If you have windows - not in your walls, but the kind associated with Macintosh computer graphics - Truly Friendly Software in June released a Macintosh-compatible version of its "Recipe Manager" (already popular in its IBM-compatible form) that enables users to look up recipes by any portion of the recipe's name or by type of recipe and to index the locations of recipes in cookbooks and magazines so there's no need to retype them. Babbage's doesn't carry the software, but it can be ordered for roughly $35 by calling (800) 926-6096. For windows, Babbage's does carry Lifestyle Software Group's "Betty Crocker's Cookbook" and "Betty Crocker's Old Fashioned Cookbook," ($19.99) featuring dishes like Brunswick stew, fried chicken and gravy, and strawberry shortcake; and offering microwave and food-processor options and stereo-sound hookup capability. For a complete list of Lifestyle's other foods packages, call (800) 289-1157.

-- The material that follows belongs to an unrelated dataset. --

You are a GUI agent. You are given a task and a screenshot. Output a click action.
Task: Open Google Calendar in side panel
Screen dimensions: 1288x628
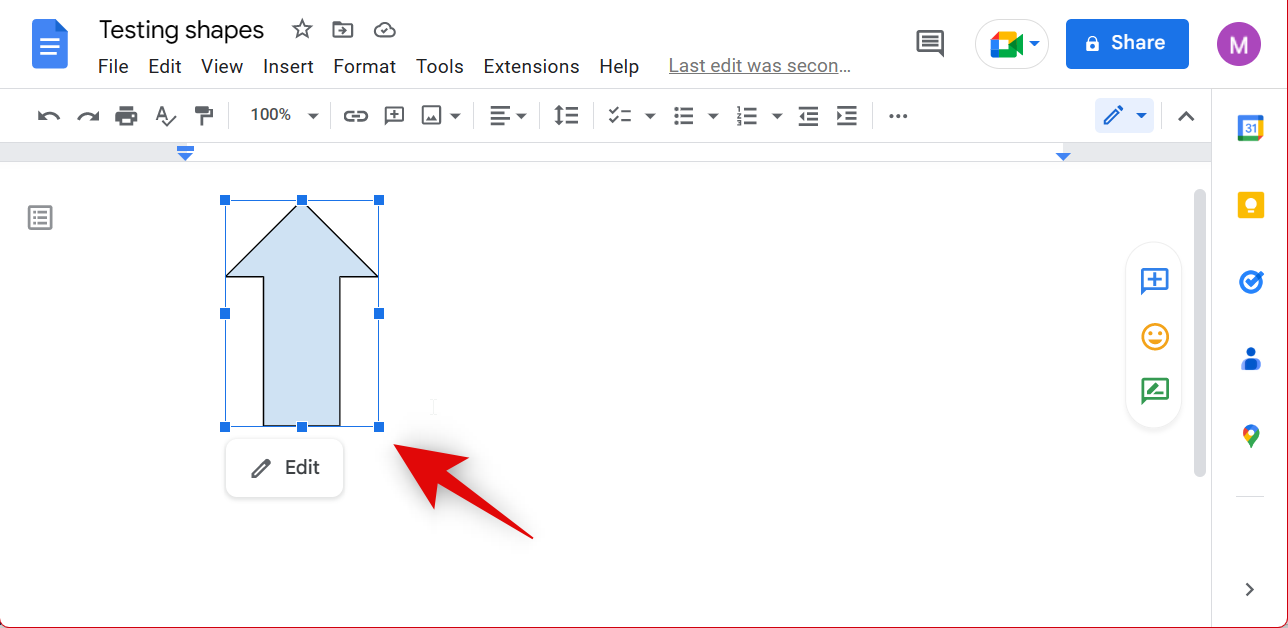1250,128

If you're curious about computer cuisine but not yet ready to cough up the cash, you can test a free copy of "Building a Better Salad: Good News at the Top." You need an IBM-compatible computer running MS-DOS v 3.3 or higher, a VGA graphics card and monitor, a Microsoft-compatible mouse and a 31/2-inch floppy drive and hard drive with at least 3M free space. Write to Wish-Bone Healthy Sensation! Dressings Computer Disk Offer, P.O. Box 1246, Grand Rapids, Minn. 55745-1246.

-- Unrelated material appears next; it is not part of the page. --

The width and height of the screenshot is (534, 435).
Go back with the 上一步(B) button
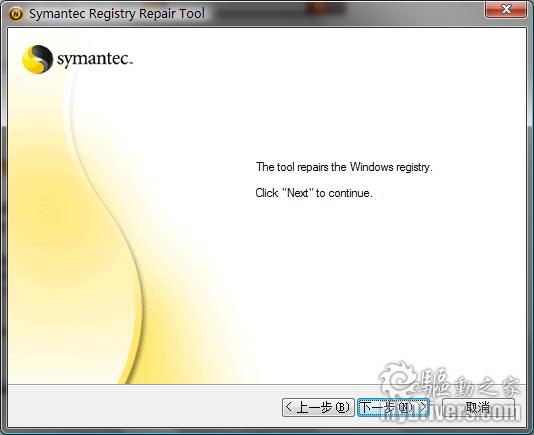tap(318, 407)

The final affirmation of my friend's technology lament came at Sears, where salesman Troy Eichelberger agreed with me that a shiny black $1,200 Amana quartz halogen stove, which cooks 30 percent faster than a radiant or coil burner, does sort of look like something off of a starship. But quartz models have been around for at least five years, he explained, so they're a little old hat. Now, the $850 Kenmore induction cooktop, only available for about two years, in stove time is new. It features solid-state touch control, has 10 power levels, goes from boil to simmer or vice versa in an instant and automatically shuts off. Heck, it won't even shut on unless something's on it, and the something must be made of metal. Sure, that might mean replacing the glass cookware sets that not so long ago seemed so "new age." But that's the price of progress.

In technology talk, I needed to download from my foray. I went to Montgomery Ward and for $3.99 bought a hand-operated egg beater - no bells, no whistles and no digital displays.